My Top 10 Talks From KubeCon
There were 223 talks spread across 10 tracks. It was impossible to attend all of them, but CNCF were great at quickly uploading the talks to YouTube. The following sessions focused on the topic of supply chain security, CI/CD, and package formats:
- It's Not Just About SBOMs: Perspectives on Cloud Native Supply Chain Security. There's been a surge in attacks targeting the software supply chain. While SBOMs are a crucial step, they're currently more of a compliance checkbox than a robust security measure.
- OCI as a Standard for ML Artifact Storage and Retrieval - Peyman Norouzi & Eric Koepfle, Bloomberg
- Lessons Learned from Generating 100M SBOMs Google’s Approach to SBOM Compliance.
- The IaC Evolution - on Open Source & Everything Else.
- Operating a Production TUF Repository - Kairo De Araujo, TestifySec & Fredrik Skogman, Github. On how you can use the TUF framework to secure your production delivery systems.
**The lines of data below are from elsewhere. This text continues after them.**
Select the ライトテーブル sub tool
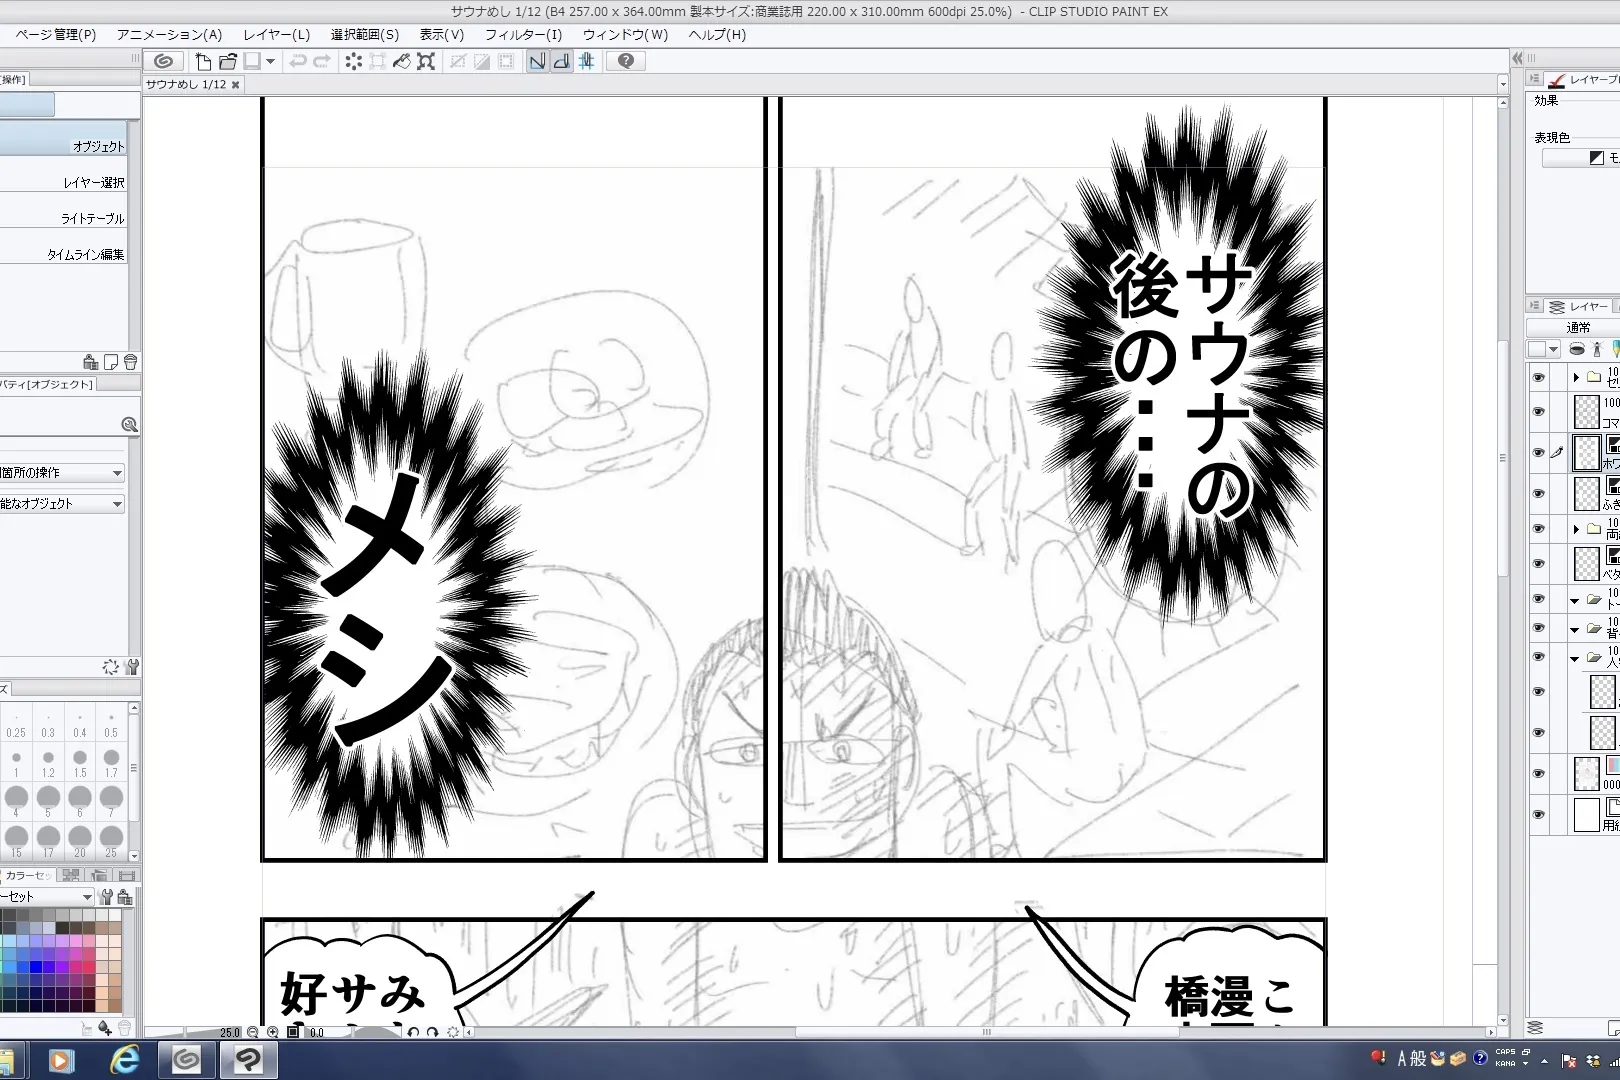Image resolution: width=1620 pixels, height=1080 pixels. (92, 219)
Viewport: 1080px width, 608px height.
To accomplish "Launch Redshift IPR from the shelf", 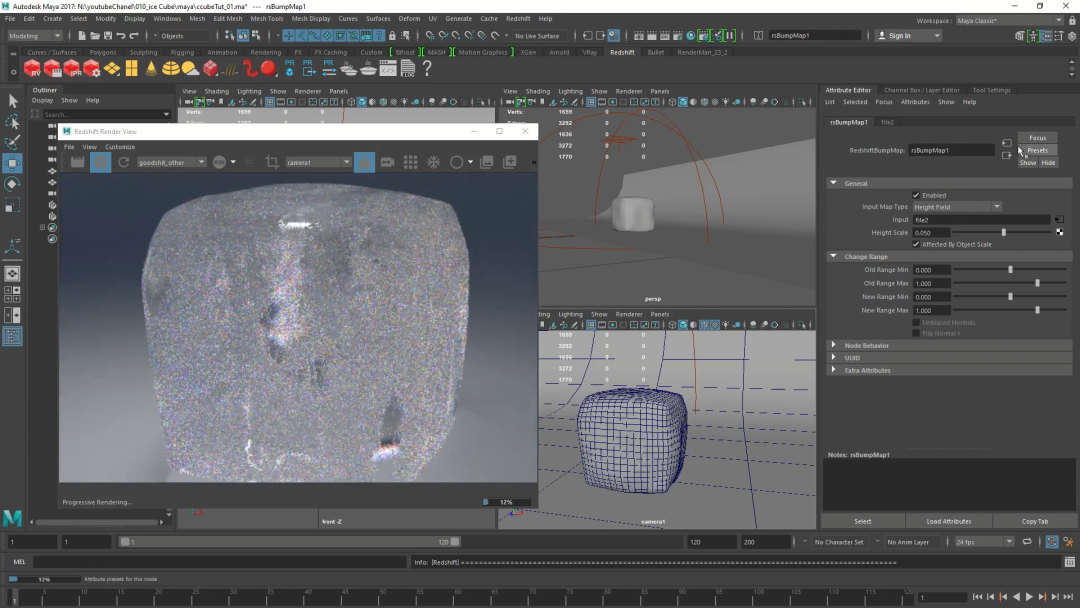I will click(x=72, y=69).
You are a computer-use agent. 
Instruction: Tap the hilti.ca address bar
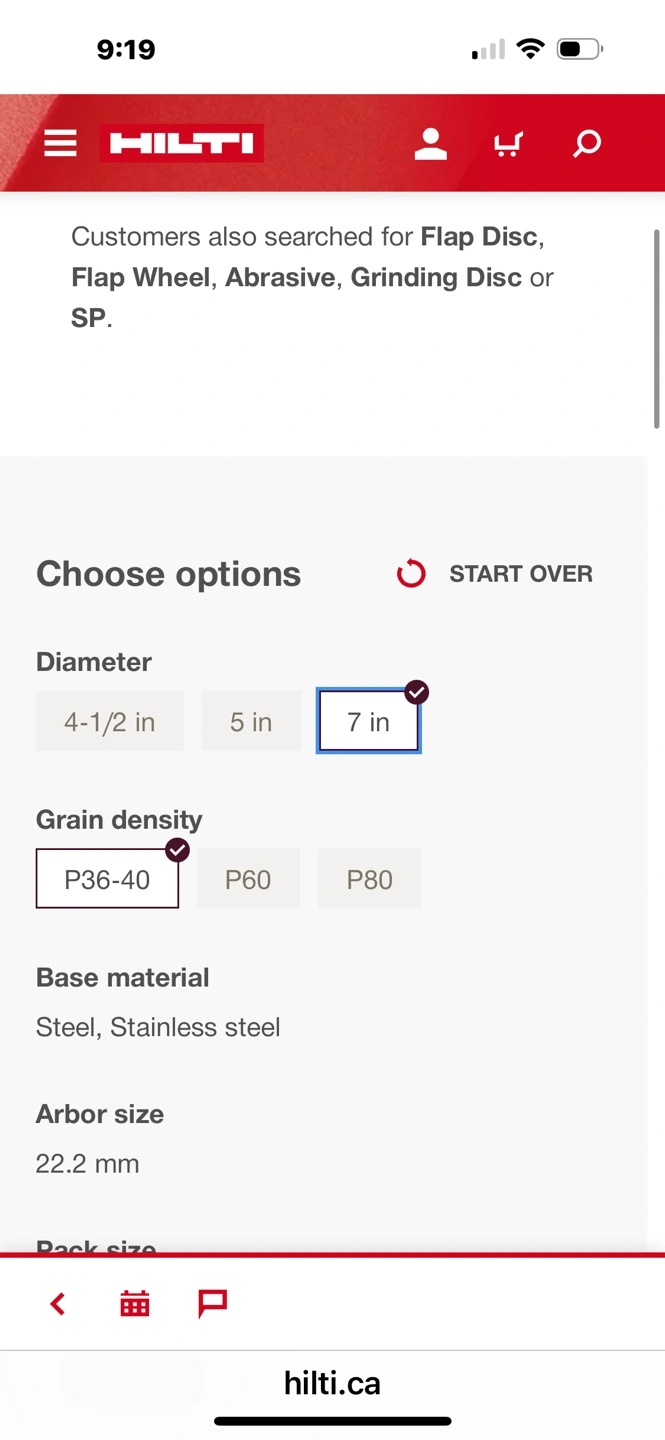[x=333, y=1383]
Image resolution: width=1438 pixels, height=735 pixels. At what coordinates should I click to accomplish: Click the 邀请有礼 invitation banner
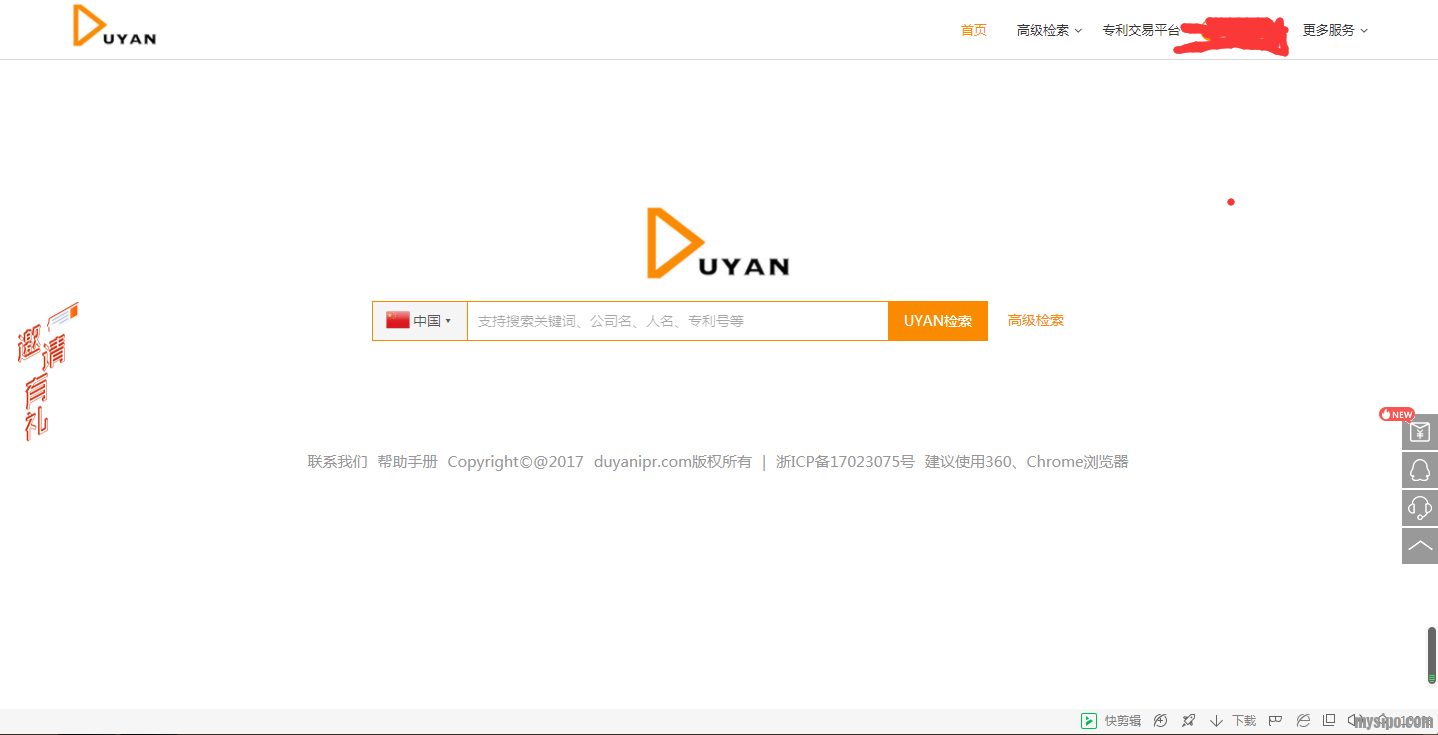pyautogui.click(x=43, y=372)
- GitOps Continuous Delivery at Scale with Flux - Stefan Prodan
- Open Policy Agent (OPA) Intro & Deep Dive - Anders Eknert, Styra & Xander Grzywinski, Microsoft
- Building Container Images the Modern Way - Adrian Mouat, Chainguard. Adrian goes through the different ways of building usable but minimal Docker images with a low number of CVEs.
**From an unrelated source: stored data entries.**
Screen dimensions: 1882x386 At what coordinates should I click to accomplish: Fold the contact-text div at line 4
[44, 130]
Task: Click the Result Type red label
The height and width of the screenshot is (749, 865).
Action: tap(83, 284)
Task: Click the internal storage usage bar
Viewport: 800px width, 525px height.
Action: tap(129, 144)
- VEXinating Your Container Images: The European Way - Dina Truxius, Federal Office for Information Security (BSI) & Jose Antonio Carmona Fombella, VMware. On automating vulnerability management with open source tooling.
- Kubernetes Maintainers Read Mean Comments - Tim Hockin & Davanum Srinivas. A reminder to be kind to the volunteers that maintain Kubernetes even when it frustrates them.
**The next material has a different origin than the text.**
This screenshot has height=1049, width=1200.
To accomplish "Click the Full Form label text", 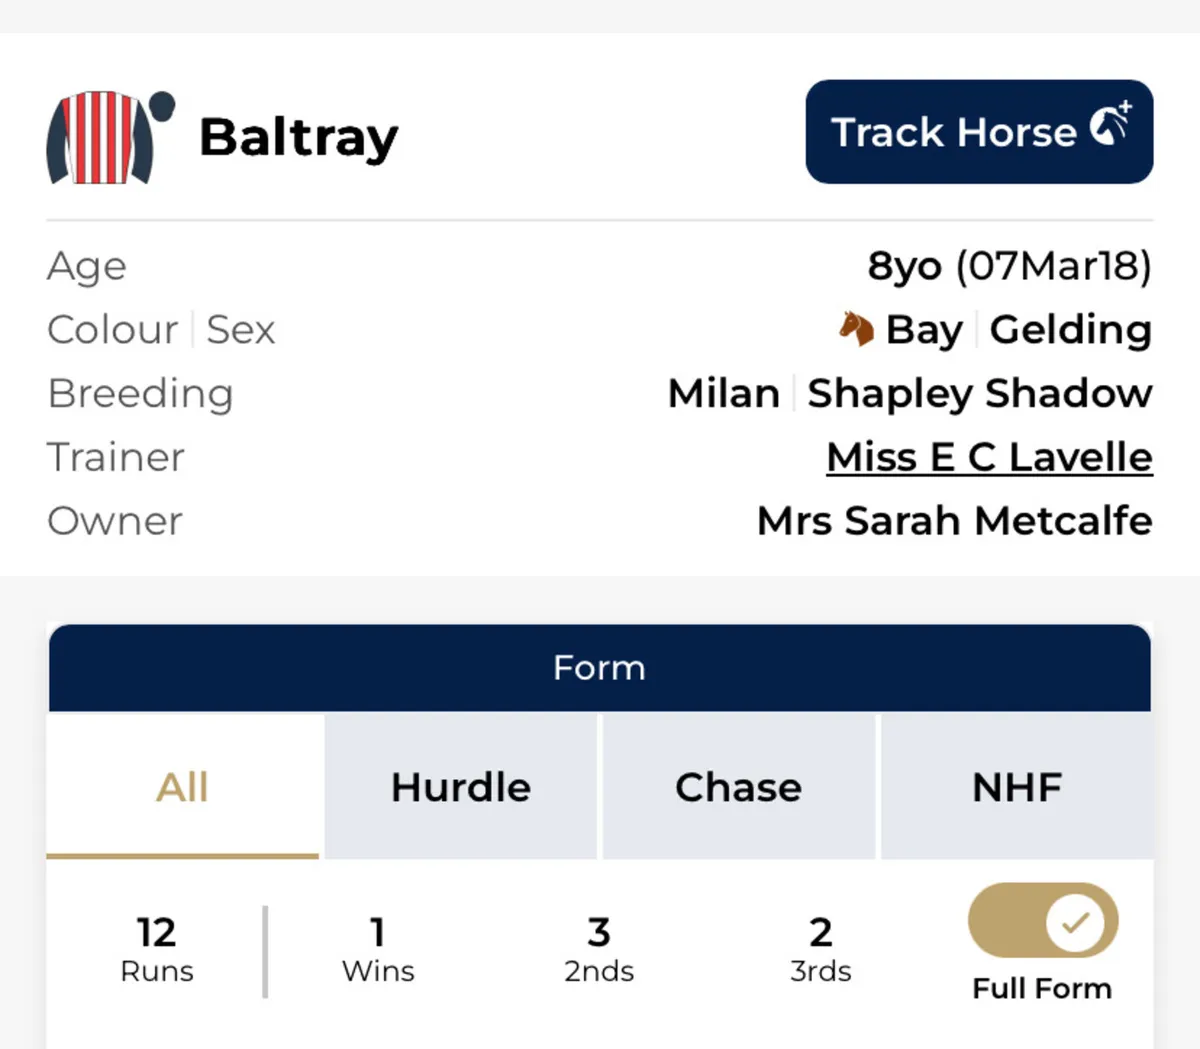I will click(x=1042, y=988).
7 Top Cloud-Native Trends from KubeCon
- Prepare for AI: One of the standout themes of the conference was the growing importance of AI/ML on Kubernetes. In reality, AI is not yet a disruptor in the cloud-native world, but the start point seems to be preparing the platform for AI workflows.
- Actionable supply chain security: Talks about how to implement supply chain security as opposed to talking about it as a concept.
- Managing resources to be more sustainable and reduce cost: WebAssembly and Pod autoscaling in Kubernetes were everywhere talking about solving this problem. There was much buzz about Spin, a new CNCF project working on WebAssembly, to develop and deploy WebAssembly workloads on Kubernetes more sustainably by reducing memory consumption significantly.
- Runtime security and eBPF: This was a hot topic. There were loads of stands at the showcase, and massive queues out the door for Cilium’s signed books and talks.
- Platform as code: A push for cloud-native pipelines to become a platform using programming languages (AKA not YAML) with a regular language with well written API docs and SDKs.
- Preparing for changes to Hashicorp: As HashiCorp contemplates a potential sale, there's uncertainty over Terraform's future direction. In this environment, OpenTofu, a fork of Terraform, was another top trending topic at KubeCon.
- Simplifying application management and the path to production with Kubernetes: This continues to be important in talks and on the showroom floor.
KubeCon is a great event to connect with the community, celebrate what has been achieved, and illuminate the path forward for the cloud-native community. Cloudsmith will be attending KubeCon North America in Salt Lake City later this year, and I hope to see you there!